Il reconnaissait avoir usé de fausses décharges confectionnées par un nommé Ndongo MBAYE, chef du bureau du suivi pour justifier des dépenses non répertoriées mais qui avaient, en réalité, été exécutées sur instruction du Ministre Salimata DIOP ;

Considérant que selon l’article 101, alinéa 2, de la Constitution, « le Premier Ministre et les autres membres du Gouvernement sont pénalement responsables des actes accomplis dans l'exercice de leurs fonctions et qualifiés crimes ou délits au moment où ils ont été commis.
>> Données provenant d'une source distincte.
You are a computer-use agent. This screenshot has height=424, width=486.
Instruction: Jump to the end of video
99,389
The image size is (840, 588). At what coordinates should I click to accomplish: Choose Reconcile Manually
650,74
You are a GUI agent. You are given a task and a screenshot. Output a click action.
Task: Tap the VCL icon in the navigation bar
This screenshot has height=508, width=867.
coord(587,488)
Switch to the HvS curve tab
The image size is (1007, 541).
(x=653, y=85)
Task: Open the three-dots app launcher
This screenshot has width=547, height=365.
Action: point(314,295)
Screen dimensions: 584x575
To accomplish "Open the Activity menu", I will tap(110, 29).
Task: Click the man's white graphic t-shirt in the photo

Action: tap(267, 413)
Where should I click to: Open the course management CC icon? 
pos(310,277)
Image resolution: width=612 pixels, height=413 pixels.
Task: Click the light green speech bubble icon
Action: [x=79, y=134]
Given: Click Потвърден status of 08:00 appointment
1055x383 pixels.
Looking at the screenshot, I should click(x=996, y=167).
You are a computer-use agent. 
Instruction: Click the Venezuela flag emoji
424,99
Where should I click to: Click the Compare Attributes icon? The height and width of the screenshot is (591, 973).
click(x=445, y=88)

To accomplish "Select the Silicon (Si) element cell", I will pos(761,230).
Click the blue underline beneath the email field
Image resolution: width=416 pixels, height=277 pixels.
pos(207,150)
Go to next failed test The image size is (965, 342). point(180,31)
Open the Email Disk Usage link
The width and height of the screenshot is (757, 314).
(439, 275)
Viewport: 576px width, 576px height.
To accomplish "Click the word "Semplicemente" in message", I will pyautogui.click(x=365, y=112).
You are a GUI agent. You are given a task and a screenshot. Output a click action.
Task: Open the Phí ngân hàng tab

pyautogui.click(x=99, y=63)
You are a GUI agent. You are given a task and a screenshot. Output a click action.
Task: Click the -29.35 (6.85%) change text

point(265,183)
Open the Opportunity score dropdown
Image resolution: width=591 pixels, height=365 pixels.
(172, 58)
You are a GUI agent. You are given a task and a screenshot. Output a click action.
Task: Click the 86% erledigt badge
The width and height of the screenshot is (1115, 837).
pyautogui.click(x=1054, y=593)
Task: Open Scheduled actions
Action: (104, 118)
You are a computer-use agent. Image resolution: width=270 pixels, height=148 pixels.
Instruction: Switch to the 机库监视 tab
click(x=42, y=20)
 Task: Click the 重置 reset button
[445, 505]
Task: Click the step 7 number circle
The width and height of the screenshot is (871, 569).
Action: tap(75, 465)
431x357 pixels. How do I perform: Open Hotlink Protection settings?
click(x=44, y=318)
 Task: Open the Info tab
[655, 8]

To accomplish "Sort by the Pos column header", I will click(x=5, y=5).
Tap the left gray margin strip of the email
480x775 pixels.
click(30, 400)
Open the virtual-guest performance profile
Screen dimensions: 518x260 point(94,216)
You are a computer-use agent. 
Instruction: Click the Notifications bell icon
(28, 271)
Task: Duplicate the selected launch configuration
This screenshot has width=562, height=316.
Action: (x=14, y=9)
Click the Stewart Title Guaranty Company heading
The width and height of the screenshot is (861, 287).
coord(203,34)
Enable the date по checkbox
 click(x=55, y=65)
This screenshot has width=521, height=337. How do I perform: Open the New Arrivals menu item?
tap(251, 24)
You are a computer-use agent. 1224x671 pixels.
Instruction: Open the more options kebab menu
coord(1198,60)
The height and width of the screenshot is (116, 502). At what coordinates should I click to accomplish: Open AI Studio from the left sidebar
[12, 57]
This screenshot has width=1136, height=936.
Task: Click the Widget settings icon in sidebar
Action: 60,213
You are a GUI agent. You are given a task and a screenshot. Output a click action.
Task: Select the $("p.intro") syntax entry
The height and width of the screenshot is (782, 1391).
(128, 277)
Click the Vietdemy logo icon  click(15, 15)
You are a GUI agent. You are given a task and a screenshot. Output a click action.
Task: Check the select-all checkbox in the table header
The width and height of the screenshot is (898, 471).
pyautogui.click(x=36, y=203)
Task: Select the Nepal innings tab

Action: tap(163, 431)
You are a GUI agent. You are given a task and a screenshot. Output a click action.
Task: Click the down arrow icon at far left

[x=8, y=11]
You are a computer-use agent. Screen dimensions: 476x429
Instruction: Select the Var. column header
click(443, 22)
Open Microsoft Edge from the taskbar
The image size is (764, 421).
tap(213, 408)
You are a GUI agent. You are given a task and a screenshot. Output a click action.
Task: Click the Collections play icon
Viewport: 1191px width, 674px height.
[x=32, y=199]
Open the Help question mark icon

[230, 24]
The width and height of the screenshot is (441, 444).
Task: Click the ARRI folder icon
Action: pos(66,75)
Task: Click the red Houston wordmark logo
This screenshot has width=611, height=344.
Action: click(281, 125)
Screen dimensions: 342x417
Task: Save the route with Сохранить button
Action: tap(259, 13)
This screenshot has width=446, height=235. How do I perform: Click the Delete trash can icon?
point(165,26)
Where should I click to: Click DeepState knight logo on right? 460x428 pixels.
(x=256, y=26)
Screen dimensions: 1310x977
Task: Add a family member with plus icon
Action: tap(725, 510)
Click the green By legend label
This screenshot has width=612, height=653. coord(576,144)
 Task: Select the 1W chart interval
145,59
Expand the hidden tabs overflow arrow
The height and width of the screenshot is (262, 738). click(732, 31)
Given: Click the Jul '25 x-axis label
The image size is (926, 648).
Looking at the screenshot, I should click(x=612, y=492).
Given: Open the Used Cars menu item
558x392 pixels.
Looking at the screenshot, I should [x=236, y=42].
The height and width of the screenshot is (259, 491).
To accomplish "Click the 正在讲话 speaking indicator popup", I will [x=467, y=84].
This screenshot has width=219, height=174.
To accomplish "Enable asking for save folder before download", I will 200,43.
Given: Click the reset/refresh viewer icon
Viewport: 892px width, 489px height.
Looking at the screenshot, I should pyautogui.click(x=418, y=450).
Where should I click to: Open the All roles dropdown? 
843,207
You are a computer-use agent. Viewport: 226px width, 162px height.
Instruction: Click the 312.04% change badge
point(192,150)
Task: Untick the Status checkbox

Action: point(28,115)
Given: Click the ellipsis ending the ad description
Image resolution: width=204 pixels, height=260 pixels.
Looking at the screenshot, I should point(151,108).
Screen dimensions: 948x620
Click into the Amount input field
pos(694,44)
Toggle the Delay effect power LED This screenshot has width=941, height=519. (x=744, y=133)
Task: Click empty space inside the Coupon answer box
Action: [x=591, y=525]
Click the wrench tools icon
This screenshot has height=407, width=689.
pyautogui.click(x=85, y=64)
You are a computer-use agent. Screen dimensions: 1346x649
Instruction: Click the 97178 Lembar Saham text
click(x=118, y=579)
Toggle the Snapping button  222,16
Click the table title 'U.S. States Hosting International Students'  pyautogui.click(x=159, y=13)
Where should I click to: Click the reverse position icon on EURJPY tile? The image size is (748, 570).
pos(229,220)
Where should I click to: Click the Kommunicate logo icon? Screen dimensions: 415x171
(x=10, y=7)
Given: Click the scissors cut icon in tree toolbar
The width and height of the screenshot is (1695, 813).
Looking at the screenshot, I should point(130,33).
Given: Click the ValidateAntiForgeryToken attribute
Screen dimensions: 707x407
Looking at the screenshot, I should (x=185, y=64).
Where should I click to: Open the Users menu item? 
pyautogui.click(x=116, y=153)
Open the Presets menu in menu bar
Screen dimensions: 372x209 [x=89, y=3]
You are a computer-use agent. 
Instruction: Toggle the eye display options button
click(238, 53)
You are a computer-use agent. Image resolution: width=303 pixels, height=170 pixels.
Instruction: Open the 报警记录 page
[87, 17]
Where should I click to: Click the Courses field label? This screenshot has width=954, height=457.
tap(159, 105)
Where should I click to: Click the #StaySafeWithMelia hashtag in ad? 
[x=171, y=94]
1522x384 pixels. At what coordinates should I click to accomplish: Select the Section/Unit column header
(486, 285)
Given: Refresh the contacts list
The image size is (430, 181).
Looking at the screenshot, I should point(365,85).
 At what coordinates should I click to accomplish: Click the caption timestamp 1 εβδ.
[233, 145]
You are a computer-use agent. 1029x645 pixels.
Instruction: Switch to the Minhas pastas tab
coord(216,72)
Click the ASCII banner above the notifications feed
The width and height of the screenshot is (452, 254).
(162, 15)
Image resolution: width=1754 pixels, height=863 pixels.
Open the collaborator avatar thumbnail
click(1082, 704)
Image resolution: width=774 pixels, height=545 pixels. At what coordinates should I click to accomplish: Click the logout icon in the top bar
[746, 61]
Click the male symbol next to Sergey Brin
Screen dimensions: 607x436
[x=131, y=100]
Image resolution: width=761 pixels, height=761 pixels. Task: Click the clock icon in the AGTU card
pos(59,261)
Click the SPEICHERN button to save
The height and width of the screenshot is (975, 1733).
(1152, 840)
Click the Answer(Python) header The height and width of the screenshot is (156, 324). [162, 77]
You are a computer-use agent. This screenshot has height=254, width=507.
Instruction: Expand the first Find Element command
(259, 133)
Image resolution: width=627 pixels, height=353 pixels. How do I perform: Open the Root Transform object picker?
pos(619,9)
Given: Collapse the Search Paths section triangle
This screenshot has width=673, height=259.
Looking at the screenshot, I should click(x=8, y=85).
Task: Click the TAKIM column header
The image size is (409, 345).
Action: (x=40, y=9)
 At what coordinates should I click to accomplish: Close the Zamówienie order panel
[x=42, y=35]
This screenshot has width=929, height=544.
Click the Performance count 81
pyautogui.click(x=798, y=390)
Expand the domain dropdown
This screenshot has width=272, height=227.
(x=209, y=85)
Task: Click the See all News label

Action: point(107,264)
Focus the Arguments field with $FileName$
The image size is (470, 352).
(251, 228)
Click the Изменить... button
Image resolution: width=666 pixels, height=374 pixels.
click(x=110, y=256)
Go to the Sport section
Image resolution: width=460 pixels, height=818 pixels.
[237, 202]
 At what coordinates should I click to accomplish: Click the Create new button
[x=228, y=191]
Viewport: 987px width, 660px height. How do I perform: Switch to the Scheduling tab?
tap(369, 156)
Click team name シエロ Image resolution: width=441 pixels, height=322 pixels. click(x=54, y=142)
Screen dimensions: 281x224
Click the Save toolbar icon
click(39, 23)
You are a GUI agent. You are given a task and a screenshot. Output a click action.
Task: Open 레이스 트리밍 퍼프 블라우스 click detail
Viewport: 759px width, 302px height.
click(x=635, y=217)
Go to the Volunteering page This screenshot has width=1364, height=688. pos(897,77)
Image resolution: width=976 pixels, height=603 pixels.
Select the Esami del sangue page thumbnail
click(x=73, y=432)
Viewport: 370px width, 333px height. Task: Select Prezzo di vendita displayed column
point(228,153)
Ils sont jugés par la Haute Cour de Justice » ;

Qu’en vertu des dispositions de l'article 17 de la loi organique n° 2002-10 du 22 février 2002 sur la Haute Cour de Justice, les poursuites sont exercées suite à la résolution de l’Assemblée nationale votée dans les conditions prévues à l’article 101 de la Constitution et portant mise en accusation devant la Haute Cour de Justice ;

Considérant que les faits ci-dessus révélés laissent apparaitre des présomptions graves et concordantes d’association de malfaiteurs, de faux et d’usage de faux en écritures privées, de commerce ou de banque, de détournement de deniers publics, d’escroquerie portant sur des deniers publics, et de complicité de ces chefs, contre Madame Salimata DIOP, ancien Ministre de la Femme, de la Famille, du Genre et de la Protection des Enfants ;

Considérant que lors de la commission de ces faits relatés dans le rapport de la Cour des Comptes Madame Salimata DIOP exerçait des fonctions ministérielles ;

Considérant que ces faits sont punis par les articles 238, 239, 152, 153, 45, 46, 135, 136 du Code pénal, 140 du Code de Procédure pénale et la loi 2024-08 du 14 février 2024 relative à la lutte contre le blanchiment de capitaux, le financement du terrorisme et la prolifération des armes de destruction massive, abrogeant et remplaçant la loi n° 2018-03 du 23 février 2018 relative à la lutte contre le blanchiment de capitaux et le financement du terrorisme ;

Que de tels faits méritent d’être portés devant la Haute Cour de Justice ;

Décide de la mise en accusation devant la Haute Cour de Justice de Madame Salimata DIOP, ancien Ministre de la Femme, de la Famille, du Genre et de la Protection des Enfants, conformément à l’article 101 de la Constitution, 17 et suivants de la loi n° 2002-10 du 22 février 2002 portant loi organique sur la Haute Cour de Justice, modifiée.